The government has said for many years that it has three aims for energy policy: security of supply, affordability, and decarbonisation. It has been neatly summed up in recent years as the energy “trilemma”, which makes clear the inherent tensions in managing those three aims, which can often be incompatible.
But the reality is made clear by the Department of Energy and Cimate Change’s (Decc’s) struggle to set appropriate strike prices for the first phase of its Contracts for Difference regime, which will replace the Renewables Obligation. For Decc, the move to a CfD regime is an attempt to keep down the cost of investing in new low-carbon generation rather than allowing generators to be over-rewarded by the Renewables Obligation. But as it states in its Delivery Plan for Electricity Market Reform (EMR), in order to convince investors to take up the CfD option they must be offered a similar return to that they would have received from the RO. Price is less important than security.
Decc argues that investors will be tempted by the certain return from CfDs, but that may not be the case. ESB is just one example of a company that wants to extricate itself from that type of “tolling” contract so it can take on more risk and trade its way to higher profits. Not all companies will see a fixed return as more attractive than risk.
Meanwhile, in the immediate future the possibility of having to manage a relatively low supply margin has National Grid and Ofgem rushing to put a generous incentive regime for more balancing plant in place – although it is far from clear the margin will fall far enough to require it, or whether the margin will be lower than those managed by neighbouring countries on a regular basis. That is one area where intervention has been the order of the day.

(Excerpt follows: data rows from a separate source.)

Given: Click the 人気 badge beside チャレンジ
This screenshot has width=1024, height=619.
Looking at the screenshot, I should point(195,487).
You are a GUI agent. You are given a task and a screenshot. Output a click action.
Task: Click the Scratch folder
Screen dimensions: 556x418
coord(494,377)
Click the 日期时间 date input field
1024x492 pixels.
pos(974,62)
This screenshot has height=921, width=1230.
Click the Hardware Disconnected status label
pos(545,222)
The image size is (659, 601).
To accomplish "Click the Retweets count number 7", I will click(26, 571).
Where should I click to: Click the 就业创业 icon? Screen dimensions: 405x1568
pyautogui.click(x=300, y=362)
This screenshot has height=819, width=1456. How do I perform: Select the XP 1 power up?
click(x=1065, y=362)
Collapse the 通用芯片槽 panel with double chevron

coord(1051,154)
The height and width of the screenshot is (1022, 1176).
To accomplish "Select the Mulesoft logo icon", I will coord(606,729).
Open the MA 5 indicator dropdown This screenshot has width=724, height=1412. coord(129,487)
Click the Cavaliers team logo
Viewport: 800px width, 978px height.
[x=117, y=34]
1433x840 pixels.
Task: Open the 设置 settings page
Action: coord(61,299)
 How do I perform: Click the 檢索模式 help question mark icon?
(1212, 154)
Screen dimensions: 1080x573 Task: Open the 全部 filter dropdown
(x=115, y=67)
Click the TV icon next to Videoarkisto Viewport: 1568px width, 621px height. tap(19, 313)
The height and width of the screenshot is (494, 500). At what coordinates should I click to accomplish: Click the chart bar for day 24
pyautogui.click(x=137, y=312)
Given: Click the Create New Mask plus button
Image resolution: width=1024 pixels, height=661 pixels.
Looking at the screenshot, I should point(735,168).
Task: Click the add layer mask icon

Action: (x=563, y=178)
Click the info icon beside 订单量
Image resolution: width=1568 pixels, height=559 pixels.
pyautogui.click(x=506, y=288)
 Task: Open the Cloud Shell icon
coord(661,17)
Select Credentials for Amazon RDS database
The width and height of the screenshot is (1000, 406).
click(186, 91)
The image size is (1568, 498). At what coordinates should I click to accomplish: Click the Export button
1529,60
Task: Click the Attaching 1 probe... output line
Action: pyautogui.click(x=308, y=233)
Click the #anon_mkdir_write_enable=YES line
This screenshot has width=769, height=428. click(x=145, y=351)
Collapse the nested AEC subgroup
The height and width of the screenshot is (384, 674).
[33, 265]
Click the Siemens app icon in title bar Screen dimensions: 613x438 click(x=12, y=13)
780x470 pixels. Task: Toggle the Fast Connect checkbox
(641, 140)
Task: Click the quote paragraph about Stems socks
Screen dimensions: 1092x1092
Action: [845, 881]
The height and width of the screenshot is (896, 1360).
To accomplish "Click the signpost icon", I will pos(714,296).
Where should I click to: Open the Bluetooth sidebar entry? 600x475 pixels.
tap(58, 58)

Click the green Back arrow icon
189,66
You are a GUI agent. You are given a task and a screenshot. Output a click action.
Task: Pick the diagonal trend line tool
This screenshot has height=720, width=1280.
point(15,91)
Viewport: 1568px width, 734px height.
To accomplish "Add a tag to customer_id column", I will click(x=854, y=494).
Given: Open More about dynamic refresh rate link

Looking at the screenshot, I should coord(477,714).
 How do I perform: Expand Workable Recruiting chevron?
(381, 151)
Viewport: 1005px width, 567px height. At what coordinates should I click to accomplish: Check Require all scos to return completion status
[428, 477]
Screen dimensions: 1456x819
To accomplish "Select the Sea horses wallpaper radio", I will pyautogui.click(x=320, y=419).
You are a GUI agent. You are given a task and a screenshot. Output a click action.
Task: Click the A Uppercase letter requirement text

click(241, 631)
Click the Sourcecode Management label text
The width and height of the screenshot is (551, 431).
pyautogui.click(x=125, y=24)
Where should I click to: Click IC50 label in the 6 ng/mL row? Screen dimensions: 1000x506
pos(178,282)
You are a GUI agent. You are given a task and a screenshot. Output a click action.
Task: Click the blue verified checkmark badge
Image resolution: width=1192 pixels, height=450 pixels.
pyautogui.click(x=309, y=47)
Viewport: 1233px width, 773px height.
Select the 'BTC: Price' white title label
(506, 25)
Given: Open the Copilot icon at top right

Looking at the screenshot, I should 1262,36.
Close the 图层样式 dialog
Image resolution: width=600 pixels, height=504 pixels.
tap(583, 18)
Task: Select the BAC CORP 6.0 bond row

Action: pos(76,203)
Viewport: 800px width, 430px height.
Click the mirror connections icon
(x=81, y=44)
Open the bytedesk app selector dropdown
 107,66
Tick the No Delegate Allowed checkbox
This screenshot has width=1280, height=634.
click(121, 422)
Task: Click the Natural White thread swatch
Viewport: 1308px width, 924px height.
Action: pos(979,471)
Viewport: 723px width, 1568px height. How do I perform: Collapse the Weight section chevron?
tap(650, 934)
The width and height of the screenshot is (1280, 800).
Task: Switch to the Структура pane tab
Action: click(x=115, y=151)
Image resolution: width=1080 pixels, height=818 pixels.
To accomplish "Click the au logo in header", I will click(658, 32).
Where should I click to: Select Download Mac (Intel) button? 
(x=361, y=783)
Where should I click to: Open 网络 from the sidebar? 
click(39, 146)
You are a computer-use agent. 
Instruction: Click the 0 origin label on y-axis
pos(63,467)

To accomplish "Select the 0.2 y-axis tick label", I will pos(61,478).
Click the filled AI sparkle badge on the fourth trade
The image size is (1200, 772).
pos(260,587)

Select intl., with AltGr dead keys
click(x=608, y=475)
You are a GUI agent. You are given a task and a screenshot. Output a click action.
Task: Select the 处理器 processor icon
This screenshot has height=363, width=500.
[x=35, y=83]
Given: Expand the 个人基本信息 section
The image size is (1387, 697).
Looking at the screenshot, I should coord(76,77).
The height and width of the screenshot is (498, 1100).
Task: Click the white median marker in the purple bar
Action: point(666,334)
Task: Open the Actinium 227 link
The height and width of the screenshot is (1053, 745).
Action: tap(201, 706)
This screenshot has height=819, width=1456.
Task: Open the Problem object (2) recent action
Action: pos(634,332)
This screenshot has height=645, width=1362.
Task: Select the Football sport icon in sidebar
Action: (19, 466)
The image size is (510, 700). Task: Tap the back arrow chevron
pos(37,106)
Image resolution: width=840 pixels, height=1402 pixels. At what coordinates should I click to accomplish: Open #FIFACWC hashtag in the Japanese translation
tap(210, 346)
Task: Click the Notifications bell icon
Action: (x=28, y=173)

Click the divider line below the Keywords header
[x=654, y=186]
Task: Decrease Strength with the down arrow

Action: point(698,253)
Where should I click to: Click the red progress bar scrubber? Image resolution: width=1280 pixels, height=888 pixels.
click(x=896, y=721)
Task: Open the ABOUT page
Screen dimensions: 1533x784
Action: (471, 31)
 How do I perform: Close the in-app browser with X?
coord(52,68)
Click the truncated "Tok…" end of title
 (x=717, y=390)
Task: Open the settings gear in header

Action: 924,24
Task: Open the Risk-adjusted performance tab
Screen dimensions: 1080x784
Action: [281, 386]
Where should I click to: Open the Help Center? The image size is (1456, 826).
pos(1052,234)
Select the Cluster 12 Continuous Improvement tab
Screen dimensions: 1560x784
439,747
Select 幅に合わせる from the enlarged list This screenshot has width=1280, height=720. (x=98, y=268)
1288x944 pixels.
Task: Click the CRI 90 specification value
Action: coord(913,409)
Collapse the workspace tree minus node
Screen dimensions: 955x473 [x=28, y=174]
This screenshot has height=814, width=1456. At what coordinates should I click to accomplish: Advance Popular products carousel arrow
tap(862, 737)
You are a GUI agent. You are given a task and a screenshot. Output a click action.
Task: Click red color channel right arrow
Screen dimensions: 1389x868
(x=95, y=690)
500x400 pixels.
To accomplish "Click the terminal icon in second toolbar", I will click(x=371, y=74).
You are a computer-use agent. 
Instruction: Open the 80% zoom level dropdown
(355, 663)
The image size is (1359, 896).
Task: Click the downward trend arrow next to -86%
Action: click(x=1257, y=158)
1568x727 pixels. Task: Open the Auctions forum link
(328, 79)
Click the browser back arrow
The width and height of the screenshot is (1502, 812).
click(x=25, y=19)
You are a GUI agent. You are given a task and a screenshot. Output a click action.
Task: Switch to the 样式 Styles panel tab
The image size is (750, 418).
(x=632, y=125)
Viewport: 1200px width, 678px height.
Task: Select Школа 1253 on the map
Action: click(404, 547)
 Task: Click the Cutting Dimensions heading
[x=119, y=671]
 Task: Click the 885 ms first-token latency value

In others it is assumed that the market will provide: our place in the global market for gas (and increasingly as a customer for electricity interconnectors), for example, is assumed to provide security not because we have supplies guaranteed, but because when there is a shortage the price will rise to a level at which we are the most attractive buyer in the market. In times of shortage, security is more important than low-carbon.
In public policy terms there may be three aims for energy policy that have to be kept in balance. But energy ministers’ frequent quip about not wanting the lights to go out on their watch is not really a joke at all. For an energy minister – and in practice for many customers, industrial and domestic – there is one energy “must-have” and two energy aims that are “nice-to-have”. When it comes to the point of dispatch, security of supply is the number one aim of energy policy. When that is threatened, the other aims quickly become optional.